## Passage:
* BEGIN *
DQ Job Hive

Run a data quality check on a Hive table. Use the -hive flag for a native connection via the HCat, this does not require a JDBC connection and is optimized for distributed speed and scale.

Hive Native, no JDBC Connection

Open source platforms like HDP, EMR and CDH use well known standards and because of this DQ takes advantage of things like HCat and it removes the need for JDBC connection details as well as offers optimum data read speeds. DQ recommends and supports this with the -hive flag.

Copy
./owlcheck -ds hive_table -rd 2019-03-13 \
-q "select * from hive_table" -hive

Example output. A hoot is a valid JSON response

Copy
{
  "dataset": "hive_table",
  "runId": "2019-02-03",
  "score": 100,
  "behaviorScore": 0,
  "rows": 477261,
  "prettyPrint": true
}

Hive JDBC

  1. You need to use the hive JDBC driver, commonly org.apache.hive.HiveDriver.
  2. You need to locate your driver JDBC Jar with the version that came with your EMR, HDP or CDH
    1. This jar is commonly found on an edge node under /opt/hdp/libs/hive/hive-jdbc.jar etc...
* END *
## Tasks:
[1] Summarize the DQ Job Hive page in two sentences.
[2] Edit the DQ Job Hive page by rewriting the part that begins at the words "DQ Job Hive" and stops after "speed and scale.", with "HCat" replaced by "HCatalog".

## Dataset:
* BEGIN *
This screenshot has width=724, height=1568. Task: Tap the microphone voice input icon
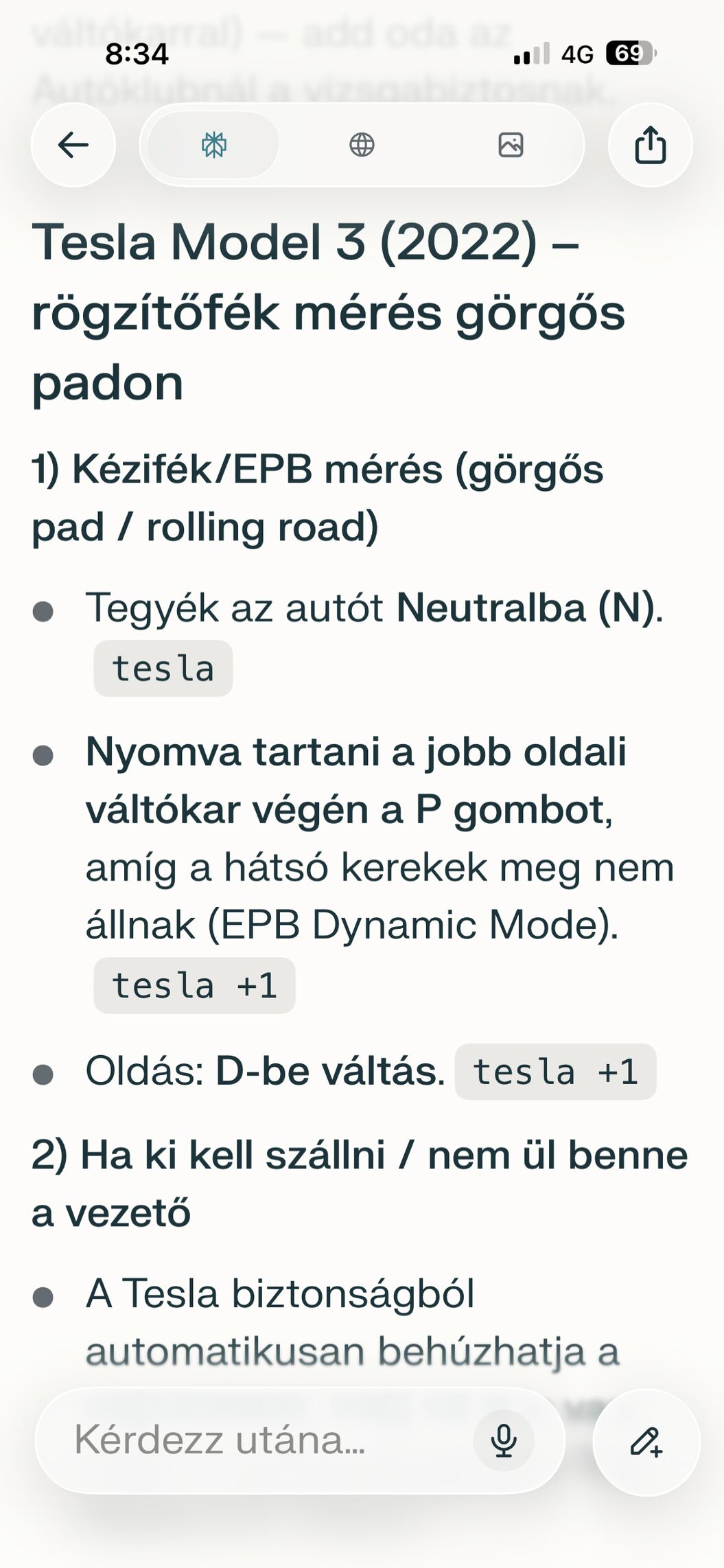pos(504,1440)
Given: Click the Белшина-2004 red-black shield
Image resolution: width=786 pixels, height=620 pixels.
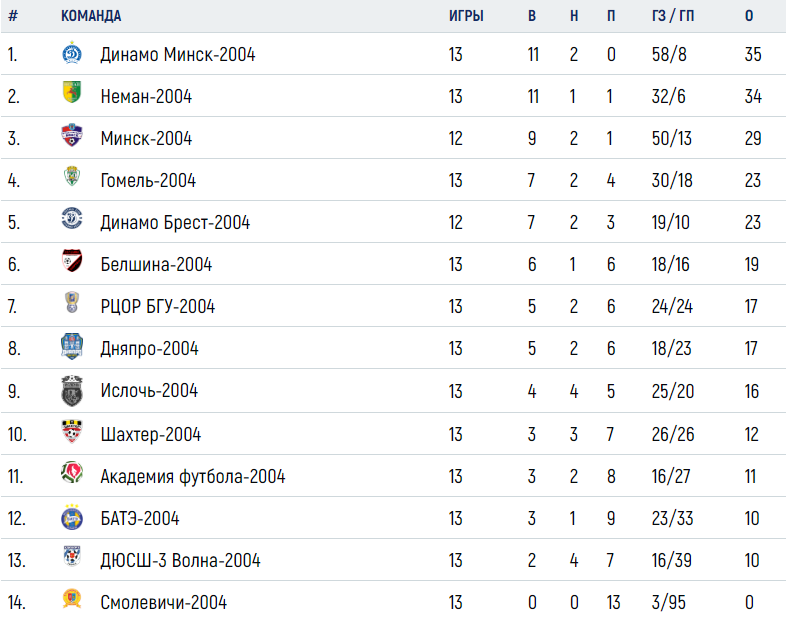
* END *
* BEGIN *
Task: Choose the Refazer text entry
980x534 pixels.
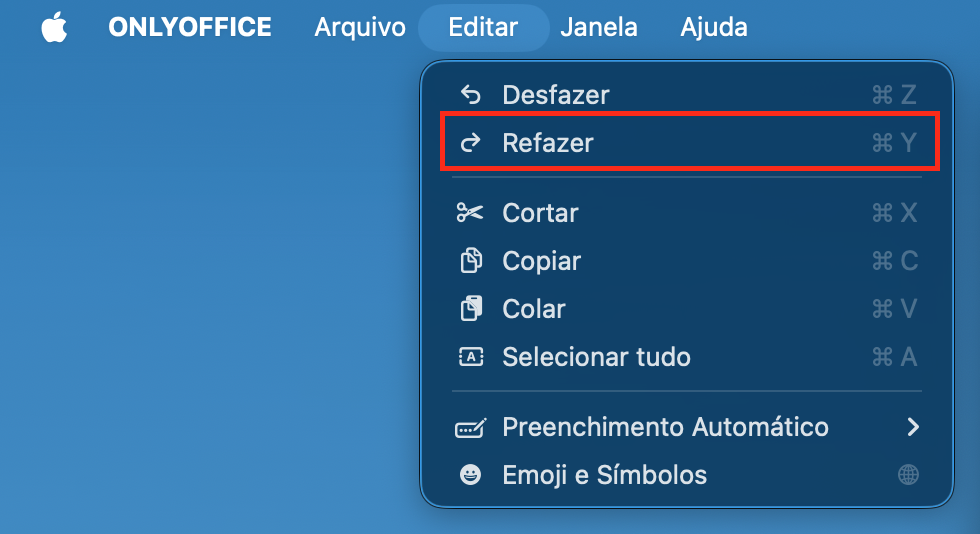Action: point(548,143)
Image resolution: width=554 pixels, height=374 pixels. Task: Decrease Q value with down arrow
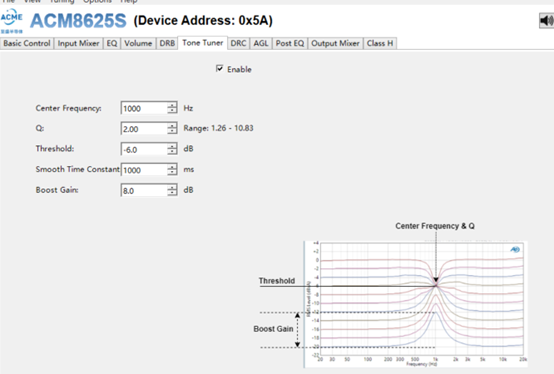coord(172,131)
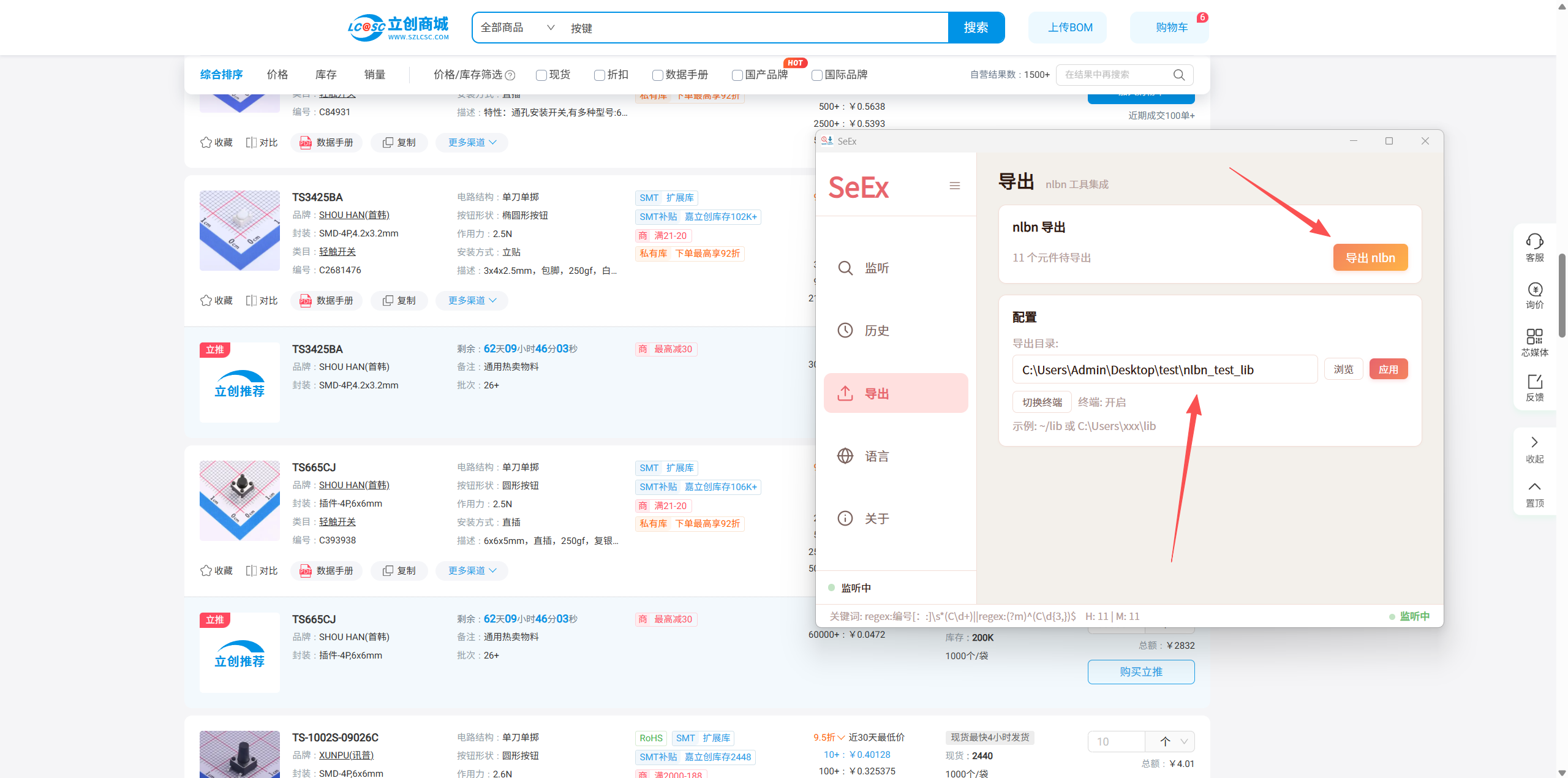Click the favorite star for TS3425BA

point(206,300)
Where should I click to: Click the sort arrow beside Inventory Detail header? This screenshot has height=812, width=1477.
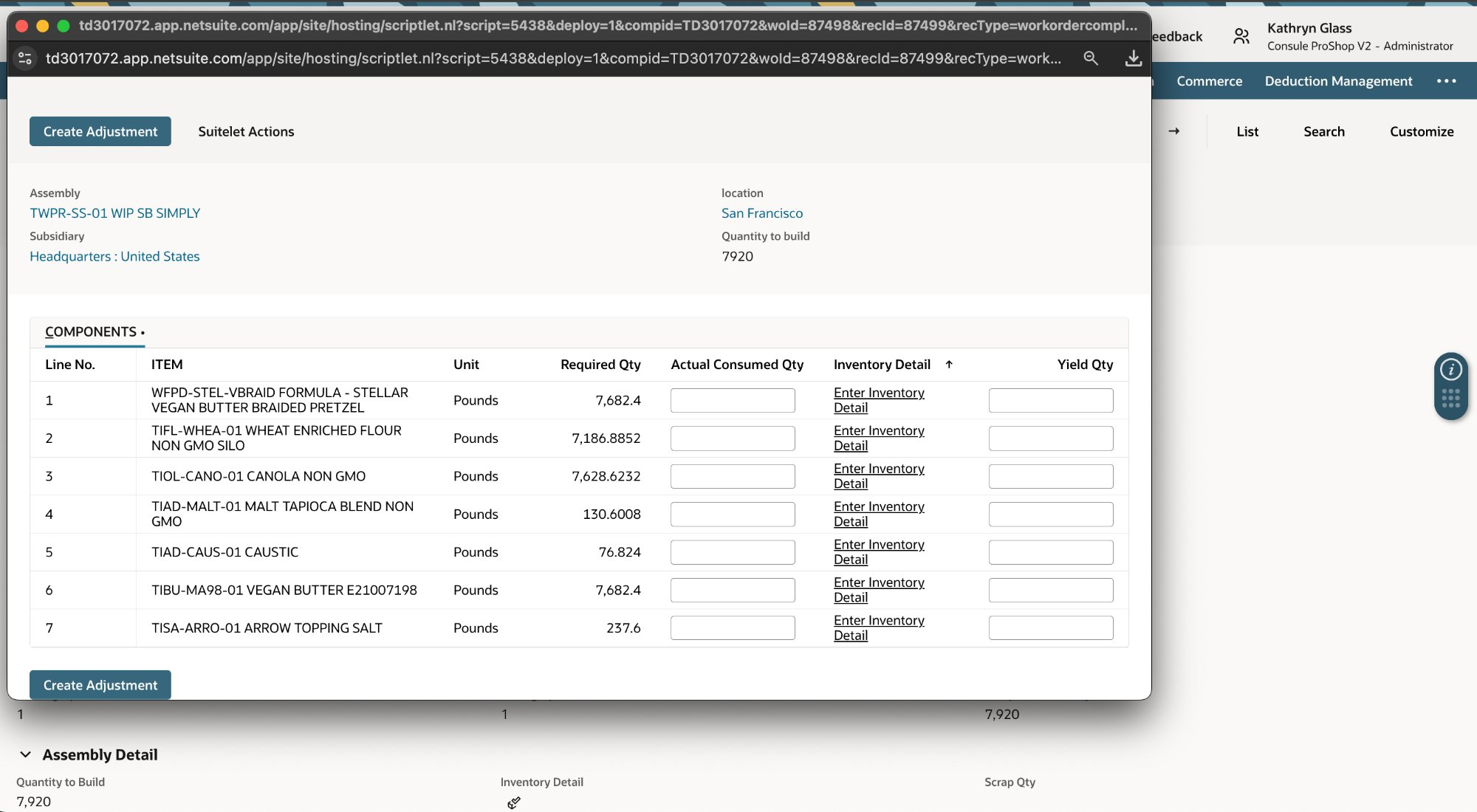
* END *
* BEGIN *
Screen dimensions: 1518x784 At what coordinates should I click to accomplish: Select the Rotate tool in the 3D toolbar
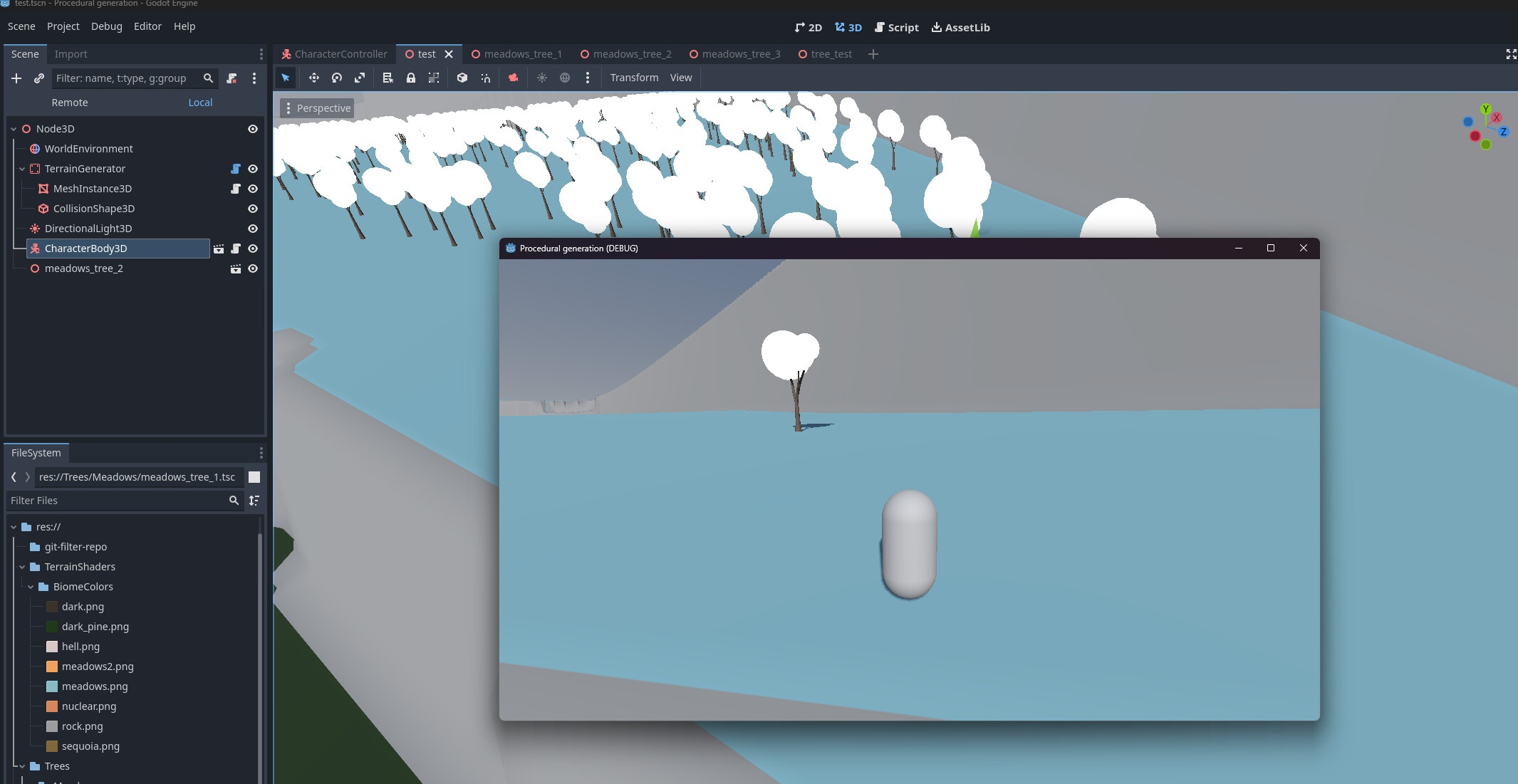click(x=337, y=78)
* END *
## Answers to the exercises:
[1] The page explains how to run a data quality check on a Hive table with the -hive flag, which connects natively through HCat, needs no JDBC connection, and is optimized for distributed speed and scale. To use Hive JDBC instead, you need the Hive JDBC driver and the driver JDBC jar whose version came with your EMR, HDP or CDH platform.

[2]
DQ Job Hive

Run a data quality check on a Hive table. Use the -hive flag for a native connection via the HCatalog, this does not require a JDBC connection and is optimized for distributed speed and scale.